Cuentos de Fray Mocho

Memoria de un Vigilante

XXI

EL CAFÉ DE CASSOULET

Este era el paradero nocturno de todos los vagos de la ciudad y famoso entre la gente maleante, no solamente por la comodidad que, a poco costo, se obtenía en él, cuanto por la relativa seguridad que se disfrutaba: en caso de producirse visita de la autoridad, los propietarios tenían dispuestas las cosas de modo tal, que la clientela tenía fácil escape.

Estaba ubicado en la esquina Viamonte, antes Temple, y Suipacha. Como dependencia del café, y formando parte de la planta baja, que daba hacia la primera, había hasta la mitad de la cuadra una veintena de cuartos a la calle, con puertas que se abrían a ésta y otra interior, que daba al gran patio del café: eran otras tantas salidas clandestinas del antro misterioso.

Estos cuartos los ocupaban mujeres de vida airada, que eran como la crema de aquel mundo de vicio, cuyo centro era la famosa calle del Temple, y que extendía sus brazos a las adyacentes, teniendo como encerrado entre ellos el corazón de la ciudad.

El café debía ser una mina de plata.

Allí los ladrones, con todo su cortejo de corredores y auxiliares, los asesinos, los peleadores, los prófugos, toda la gente que tenía cuentas que saldar con la justicia o tenía por qué saldarlas, buscaba un refugio para dormir o vivir con tranquilidad, para hacer con todo sigilo una operación comercial inconfesable o para ocultarse discretamente, mientras pasaban las primeras averiguaciones subsiguientes a un delito descubierto por la policía. !
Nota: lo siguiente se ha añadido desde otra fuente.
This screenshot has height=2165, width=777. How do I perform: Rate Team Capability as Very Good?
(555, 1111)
Allí todo era cuestión de dinero. Teniéndolo, se hallaba desde la pieza lujosamente amueblada, hasta el tugurio infame, donde podía gozarse de las comodidades de un catre de los muchos que, en fila y pegados unos a otros, contenía un pequeño cuarto de madera, y desde el vino y los manjares exquisitos, hasta las sobras de éstos, barajadas en un champurriao indescifrable, y que podía remojarse con el agua turbia del aljibe, donde viboreaban los pequeños gusanitos rojos, descendientes quién sabe de qué putrefacción y cuyos movimientos rápidos y variados podían servir de diversión al ánimo preocupado.

Tarde de la noche, cuando el café se cerraba, decenas de desgraciados, sin hogar, tomaban posesión de las mesas del largo salón,—bajo la vigilancia de los dependientes, que tendían sus colchones sobre las de billar, cuando las otras estaban ocupadas—y por dos pesos de los antiguos, encontraban un techo y una tabla para dormir, y por uno, lo primero y el duro suelo de los patios y pasillos.
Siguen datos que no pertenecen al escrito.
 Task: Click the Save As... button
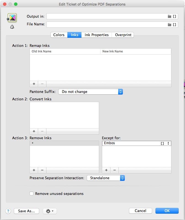[27, 211]
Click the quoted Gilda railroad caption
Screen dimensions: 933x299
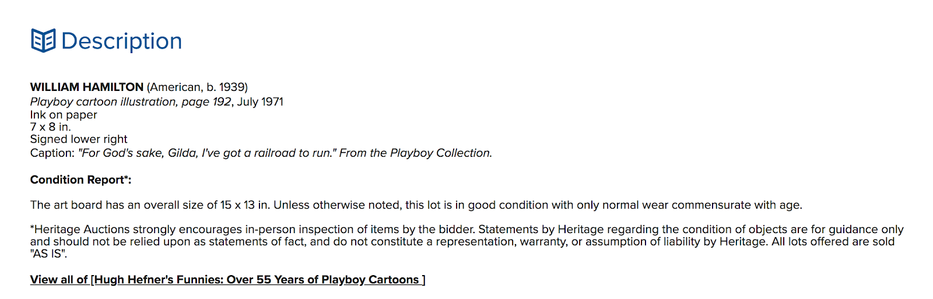207,153
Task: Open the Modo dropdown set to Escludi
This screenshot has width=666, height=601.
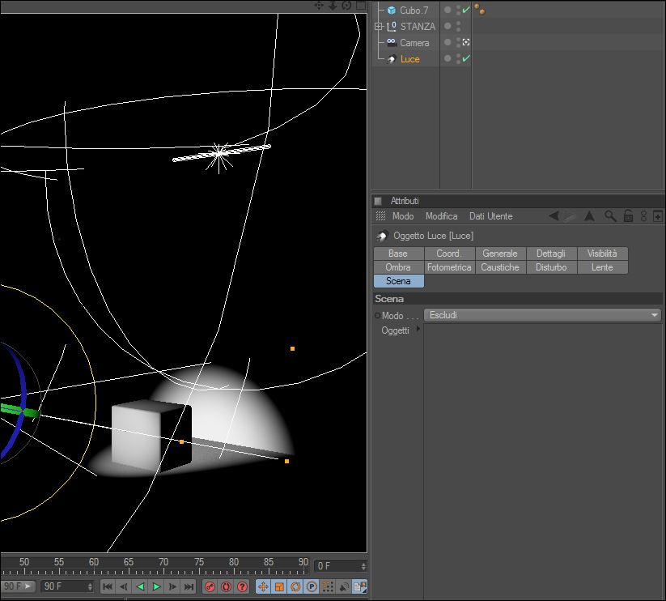Action: (544, 315)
Aquello era un verdadero hervidero del bajo fondo social porteño: allí se barajaban todos los vicios y todas las miserias humanas, y allí encontraban albergue todos los desgraciados, que aún tenían un escalón que recorrer antes de llegar a los caños de las aguas corrientes que, apilados allá en el bajo de Catalinas 20, ofrecían albergue gratuito.

Cassoulet era, en la noche, la providencia de los míseros desterrados de un mundo superior, era la ensenada que recogía la resaca social que en su continuo vaivén arrastraba hacia playas desconocidas el oleaje incesante.

Hoy comparten con él los beneficios de la industria protectora los pequeños cafés del Riachuelo y la ribera, que venden marineros borrachos a los buques que necesitan completar su rol clandestinamente, para borrar las huellas de un crimen o de un accidente—a fin de evitarse las molestias que en nuestro país acarrea cualquier gestión ante la autoridad—y los tugurios que, con el nombre de posadas o sin nombre alguno, encierran entre sus paredes y alojan, según el dinero con que cuentan, a los desgraciados que vagan sin hogar, o a aquellos que legalmente no pueden habitar en parte alguna.

En aquel tiempo compartían la clientela de Cassoulet, pero sólo durante el día, el café Chiavari, en la esquina de Cuyo 80 y Uruguay, y el café de Italia, en la misma calle, frente al Mercado del Plata.

Estas tres eran las cloacas máximas de Buenos Aires, en tiempos que ya no volverán, pero que se repetirán, transformándose.